Shenzhen, China-based Huawei has been making significant inroads in the IT hardware market in recent years, and its router and switching business claimed the No. 2 market share in IDC's most recent quarterly data. However, the company hasn't issued an advisory related to the impacts the Spectre and Meltdown exploits may have on its networking products. The company did issue an advisory Saturday related to 10 of its server models. The company said it has issued software updates to fix potential vulnerabilities in its Version 3 of its CH-series servers, as well as Version 5 of its 1288 and 2288 servers.
HPE Aruba said its products are based on several chip architectures, and some of those chips are known to potentially carry the Spectre or Meltdown exploits. Still, the company said the likelihood of those vulnerabilities being used to compromise HPE Aruba products is so remote that customers are being advised to take no action. The company said it may issue software patches and updates in the future. "No Aruba product allows the execution of arbitrary code by an unauthorized user," the company said in an advisory. However, that reassurance came with several caveats: HPE Aruba's ClearPass Policy Manager, AirWave, Mobility Master, Virtual Mobility Controller and IntroSpect Packet Processors are available as virtual appliances that run as a guest under a hypervisor. If the hypervisor is vulnerable and untrusted users have access to other systems on the same hypervisor, an attacker could read memory from an HPE Aruba appliance. The company warned of similar potential risks in its Activate and Meridian cloud products.

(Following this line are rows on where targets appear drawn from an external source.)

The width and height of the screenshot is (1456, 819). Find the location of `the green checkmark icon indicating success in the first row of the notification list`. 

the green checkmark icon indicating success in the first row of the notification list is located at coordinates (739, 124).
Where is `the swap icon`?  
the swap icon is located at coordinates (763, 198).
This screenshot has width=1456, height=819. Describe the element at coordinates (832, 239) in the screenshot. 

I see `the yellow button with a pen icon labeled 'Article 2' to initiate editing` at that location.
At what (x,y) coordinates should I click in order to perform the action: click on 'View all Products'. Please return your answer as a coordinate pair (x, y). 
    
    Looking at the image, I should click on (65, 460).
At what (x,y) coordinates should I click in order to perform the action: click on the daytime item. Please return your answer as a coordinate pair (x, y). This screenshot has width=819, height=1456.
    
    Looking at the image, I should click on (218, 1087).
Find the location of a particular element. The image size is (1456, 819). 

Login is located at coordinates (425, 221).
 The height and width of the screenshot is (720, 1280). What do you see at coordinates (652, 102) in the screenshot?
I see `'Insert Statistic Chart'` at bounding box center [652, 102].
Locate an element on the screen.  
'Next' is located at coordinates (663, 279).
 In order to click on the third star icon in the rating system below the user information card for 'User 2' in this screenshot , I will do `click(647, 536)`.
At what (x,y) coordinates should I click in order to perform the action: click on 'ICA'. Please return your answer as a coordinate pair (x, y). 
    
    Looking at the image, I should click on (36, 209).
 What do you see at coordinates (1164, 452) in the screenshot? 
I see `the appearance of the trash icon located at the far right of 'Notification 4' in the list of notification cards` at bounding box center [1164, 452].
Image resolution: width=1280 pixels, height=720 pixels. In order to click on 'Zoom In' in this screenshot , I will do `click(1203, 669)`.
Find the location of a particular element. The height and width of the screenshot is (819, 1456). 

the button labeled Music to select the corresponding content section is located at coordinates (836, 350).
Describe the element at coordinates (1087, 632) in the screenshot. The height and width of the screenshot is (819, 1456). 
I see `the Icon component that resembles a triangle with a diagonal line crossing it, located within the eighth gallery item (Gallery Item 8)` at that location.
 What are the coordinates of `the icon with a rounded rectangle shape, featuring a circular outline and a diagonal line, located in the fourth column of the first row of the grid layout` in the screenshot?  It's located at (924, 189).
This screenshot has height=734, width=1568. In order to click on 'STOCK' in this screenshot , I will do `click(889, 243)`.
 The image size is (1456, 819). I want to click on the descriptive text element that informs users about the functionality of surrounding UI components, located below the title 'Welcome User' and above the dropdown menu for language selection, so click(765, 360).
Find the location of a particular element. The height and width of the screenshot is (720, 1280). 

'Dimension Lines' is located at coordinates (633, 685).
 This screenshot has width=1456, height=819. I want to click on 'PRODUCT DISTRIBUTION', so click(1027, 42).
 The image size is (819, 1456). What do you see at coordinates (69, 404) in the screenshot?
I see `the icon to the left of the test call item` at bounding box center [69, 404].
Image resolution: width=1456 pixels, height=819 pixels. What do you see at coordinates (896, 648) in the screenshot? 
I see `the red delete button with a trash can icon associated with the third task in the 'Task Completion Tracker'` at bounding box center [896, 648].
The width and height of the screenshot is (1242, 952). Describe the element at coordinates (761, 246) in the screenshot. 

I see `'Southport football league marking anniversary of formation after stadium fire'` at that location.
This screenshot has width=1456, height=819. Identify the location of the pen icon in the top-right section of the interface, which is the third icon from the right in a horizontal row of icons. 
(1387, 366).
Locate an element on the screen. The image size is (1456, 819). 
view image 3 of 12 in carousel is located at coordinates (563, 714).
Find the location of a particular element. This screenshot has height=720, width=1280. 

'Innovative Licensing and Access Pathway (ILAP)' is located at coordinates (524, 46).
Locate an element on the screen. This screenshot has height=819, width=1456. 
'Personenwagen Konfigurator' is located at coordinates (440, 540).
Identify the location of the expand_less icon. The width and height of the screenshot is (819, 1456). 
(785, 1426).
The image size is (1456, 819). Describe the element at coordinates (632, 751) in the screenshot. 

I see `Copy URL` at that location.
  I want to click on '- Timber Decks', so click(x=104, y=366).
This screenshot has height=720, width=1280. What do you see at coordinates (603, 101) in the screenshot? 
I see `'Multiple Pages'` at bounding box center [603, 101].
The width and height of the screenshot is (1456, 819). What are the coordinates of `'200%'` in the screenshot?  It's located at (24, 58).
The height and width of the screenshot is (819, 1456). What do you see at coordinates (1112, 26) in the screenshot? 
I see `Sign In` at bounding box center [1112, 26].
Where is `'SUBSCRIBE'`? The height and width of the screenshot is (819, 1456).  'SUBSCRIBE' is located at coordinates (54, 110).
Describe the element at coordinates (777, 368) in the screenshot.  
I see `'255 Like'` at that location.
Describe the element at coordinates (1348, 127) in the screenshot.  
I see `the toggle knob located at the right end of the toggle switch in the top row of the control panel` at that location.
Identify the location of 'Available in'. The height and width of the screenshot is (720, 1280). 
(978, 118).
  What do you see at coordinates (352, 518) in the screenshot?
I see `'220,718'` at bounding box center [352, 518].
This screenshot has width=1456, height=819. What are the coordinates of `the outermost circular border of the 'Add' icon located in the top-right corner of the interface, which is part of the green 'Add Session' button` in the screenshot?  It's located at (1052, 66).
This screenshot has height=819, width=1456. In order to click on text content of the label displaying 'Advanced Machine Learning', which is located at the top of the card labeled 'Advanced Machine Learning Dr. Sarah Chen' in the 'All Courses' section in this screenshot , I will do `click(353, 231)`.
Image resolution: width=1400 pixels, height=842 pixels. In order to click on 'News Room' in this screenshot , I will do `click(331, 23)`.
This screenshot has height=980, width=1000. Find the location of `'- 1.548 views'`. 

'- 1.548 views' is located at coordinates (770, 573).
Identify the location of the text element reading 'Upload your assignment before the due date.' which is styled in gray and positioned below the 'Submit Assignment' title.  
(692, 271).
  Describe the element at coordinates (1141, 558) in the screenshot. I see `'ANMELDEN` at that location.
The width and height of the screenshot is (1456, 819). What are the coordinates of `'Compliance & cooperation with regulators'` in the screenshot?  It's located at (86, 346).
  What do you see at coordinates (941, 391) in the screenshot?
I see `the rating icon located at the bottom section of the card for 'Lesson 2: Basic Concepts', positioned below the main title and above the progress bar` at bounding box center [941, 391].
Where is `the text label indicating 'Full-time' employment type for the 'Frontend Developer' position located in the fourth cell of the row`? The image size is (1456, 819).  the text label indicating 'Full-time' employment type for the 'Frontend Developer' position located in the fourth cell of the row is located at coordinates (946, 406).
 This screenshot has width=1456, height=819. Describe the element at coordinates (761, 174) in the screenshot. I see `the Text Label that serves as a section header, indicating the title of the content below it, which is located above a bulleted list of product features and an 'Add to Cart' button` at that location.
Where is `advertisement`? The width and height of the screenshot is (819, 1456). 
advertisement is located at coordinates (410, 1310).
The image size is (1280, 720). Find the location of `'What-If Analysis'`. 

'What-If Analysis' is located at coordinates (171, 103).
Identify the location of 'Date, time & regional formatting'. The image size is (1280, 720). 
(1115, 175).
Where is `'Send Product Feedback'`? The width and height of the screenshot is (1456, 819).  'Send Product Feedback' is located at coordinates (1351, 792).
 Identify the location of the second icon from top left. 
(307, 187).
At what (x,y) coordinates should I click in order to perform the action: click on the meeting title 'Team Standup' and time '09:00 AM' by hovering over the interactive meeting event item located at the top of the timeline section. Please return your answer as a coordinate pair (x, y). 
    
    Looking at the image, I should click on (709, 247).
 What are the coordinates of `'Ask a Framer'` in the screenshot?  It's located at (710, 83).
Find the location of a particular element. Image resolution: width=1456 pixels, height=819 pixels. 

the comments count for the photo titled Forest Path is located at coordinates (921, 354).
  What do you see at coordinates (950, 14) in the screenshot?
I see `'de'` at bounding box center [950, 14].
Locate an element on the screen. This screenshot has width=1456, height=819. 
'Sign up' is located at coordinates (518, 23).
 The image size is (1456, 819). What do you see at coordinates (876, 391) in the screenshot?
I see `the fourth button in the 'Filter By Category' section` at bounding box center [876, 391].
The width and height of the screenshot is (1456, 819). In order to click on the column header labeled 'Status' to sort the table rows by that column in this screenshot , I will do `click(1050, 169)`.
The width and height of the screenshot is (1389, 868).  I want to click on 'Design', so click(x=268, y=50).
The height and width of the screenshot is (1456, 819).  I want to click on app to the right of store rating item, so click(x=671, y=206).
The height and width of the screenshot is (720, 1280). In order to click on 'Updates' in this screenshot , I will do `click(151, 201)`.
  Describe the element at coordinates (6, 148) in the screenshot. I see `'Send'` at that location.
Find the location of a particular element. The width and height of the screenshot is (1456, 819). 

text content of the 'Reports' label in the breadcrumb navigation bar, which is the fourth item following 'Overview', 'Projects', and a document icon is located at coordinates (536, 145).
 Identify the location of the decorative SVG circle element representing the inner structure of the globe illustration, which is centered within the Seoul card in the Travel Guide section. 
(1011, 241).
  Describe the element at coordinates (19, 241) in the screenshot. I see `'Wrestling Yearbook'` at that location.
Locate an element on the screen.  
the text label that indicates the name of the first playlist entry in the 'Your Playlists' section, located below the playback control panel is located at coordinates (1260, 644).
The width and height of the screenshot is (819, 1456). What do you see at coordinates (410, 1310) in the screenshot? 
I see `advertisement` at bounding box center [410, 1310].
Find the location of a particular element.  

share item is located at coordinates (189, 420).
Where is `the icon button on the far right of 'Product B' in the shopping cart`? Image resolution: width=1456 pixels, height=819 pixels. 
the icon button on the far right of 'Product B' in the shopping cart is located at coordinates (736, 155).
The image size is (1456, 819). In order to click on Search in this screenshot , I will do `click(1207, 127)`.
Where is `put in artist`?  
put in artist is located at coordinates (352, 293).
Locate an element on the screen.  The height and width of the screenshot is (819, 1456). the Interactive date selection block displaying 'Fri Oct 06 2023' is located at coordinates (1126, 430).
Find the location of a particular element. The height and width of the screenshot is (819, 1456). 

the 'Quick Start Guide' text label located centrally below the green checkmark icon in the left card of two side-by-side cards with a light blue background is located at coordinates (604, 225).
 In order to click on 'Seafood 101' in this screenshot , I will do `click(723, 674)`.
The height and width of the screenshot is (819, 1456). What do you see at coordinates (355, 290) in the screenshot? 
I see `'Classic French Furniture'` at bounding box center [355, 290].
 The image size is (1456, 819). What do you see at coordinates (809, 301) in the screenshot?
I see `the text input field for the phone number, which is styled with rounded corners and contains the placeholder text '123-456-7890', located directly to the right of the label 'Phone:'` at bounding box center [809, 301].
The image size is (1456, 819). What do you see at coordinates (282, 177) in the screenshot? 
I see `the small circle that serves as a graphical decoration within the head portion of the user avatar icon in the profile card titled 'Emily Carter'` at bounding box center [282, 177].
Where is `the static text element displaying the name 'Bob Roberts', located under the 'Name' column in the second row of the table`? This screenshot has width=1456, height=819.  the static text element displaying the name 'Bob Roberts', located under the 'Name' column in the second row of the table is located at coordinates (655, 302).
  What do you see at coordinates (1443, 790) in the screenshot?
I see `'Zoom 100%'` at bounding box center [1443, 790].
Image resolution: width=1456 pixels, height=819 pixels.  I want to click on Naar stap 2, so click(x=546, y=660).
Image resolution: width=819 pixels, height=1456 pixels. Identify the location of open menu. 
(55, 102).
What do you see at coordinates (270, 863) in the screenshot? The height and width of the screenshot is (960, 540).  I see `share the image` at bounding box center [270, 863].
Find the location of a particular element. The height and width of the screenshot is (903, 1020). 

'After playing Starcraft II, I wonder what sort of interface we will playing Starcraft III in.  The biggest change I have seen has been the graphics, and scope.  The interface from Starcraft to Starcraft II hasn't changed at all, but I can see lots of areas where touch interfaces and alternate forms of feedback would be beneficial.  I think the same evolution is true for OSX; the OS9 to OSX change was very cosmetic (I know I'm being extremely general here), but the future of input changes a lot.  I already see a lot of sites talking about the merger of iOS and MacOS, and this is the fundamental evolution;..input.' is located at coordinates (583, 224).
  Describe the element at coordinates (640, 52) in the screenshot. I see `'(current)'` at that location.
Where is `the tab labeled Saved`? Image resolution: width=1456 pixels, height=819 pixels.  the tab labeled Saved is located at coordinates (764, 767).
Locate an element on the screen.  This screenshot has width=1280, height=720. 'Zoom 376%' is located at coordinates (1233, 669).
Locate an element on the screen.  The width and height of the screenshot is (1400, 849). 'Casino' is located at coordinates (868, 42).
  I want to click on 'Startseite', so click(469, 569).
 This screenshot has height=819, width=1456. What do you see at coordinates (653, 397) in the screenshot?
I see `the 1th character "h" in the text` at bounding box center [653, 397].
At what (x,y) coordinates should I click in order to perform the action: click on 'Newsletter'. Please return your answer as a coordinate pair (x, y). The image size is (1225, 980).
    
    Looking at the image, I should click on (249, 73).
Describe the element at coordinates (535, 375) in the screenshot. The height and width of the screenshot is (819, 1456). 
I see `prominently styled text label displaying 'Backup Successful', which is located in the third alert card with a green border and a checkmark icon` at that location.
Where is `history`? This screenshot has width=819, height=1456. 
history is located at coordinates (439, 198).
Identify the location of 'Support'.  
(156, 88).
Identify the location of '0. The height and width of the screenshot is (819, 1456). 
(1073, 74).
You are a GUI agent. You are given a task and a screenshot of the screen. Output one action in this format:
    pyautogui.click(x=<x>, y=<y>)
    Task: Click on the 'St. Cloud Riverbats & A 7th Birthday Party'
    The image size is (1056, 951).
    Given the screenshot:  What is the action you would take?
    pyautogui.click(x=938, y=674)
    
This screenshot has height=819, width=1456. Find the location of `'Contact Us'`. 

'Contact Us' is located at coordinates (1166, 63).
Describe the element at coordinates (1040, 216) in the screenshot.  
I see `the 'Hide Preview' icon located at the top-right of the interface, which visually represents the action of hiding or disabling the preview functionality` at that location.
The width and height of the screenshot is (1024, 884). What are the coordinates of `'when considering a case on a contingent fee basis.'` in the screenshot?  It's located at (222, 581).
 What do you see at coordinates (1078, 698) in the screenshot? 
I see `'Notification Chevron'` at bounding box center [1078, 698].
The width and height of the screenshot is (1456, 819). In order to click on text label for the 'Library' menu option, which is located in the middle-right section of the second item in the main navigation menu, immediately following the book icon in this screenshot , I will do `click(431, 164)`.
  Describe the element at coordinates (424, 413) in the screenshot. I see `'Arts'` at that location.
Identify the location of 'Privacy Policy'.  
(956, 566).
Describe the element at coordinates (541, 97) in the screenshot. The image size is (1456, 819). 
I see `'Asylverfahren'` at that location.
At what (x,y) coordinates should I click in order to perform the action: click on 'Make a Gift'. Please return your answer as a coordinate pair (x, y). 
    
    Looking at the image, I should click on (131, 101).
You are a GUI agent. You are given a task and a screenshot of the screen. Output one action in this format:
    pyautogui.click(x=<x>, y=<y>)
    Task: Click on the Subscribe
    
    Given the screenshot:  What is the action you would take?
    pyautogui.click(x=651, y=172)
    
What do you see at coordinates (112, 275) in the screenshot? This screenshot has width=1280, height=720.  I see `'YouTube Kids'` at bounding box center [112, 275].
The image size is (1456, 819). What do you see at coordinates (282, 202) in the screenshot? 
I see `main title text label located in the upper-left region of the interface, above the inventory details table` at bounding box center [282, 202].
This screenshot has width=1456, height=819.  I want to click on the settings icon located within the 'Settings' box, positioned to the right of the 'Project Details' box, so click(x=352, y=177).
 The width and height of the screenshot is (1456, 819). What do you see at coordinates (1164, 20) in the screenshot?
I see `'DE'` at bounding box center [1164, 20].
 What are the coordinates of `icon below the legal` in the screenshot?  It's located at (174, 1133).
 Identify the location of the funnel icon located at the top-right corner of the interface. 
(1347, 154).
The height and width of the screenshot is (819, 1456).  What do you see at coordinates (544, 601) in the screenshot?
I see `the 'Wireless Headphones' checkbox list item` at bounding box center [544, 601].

Arista Networks said the Spectre and Meltdown exploits could be exposed in its vEOS virtual routers and cEOS switch platform for containers, but only if vulnerabilities are exploited in underlying hypervisors, kernels or processors. "Any fix or patch to address this issue will only be applicable" to those systems, and not Arista product lines, the company said in an advisory. Arista has posted significant growth in recent quarters, registering a 5.1 percent share of the Ethernet switching market in IDC's most recent data, and a nearly 28 percent market share in the 100Gb segment.
Juniper Networks noted that the Spectre and Meltdown vulnerabilities affect Intel processors used in various Juniper products, including Junos OS, Junos Space Appliance, NSMXpress 3000 and 4000 appliance and its CTP appliance. The company said in order to exploit the vulnerabilit, an attacker would have to gain local authenticated privileged admin access and bypass Juniper security assessments. The company said in an advisory that customers should limit access to critical infrastructure networking equipment only to trusted admins. The company said it would provide patches as soon as they're available from operating systems vendors.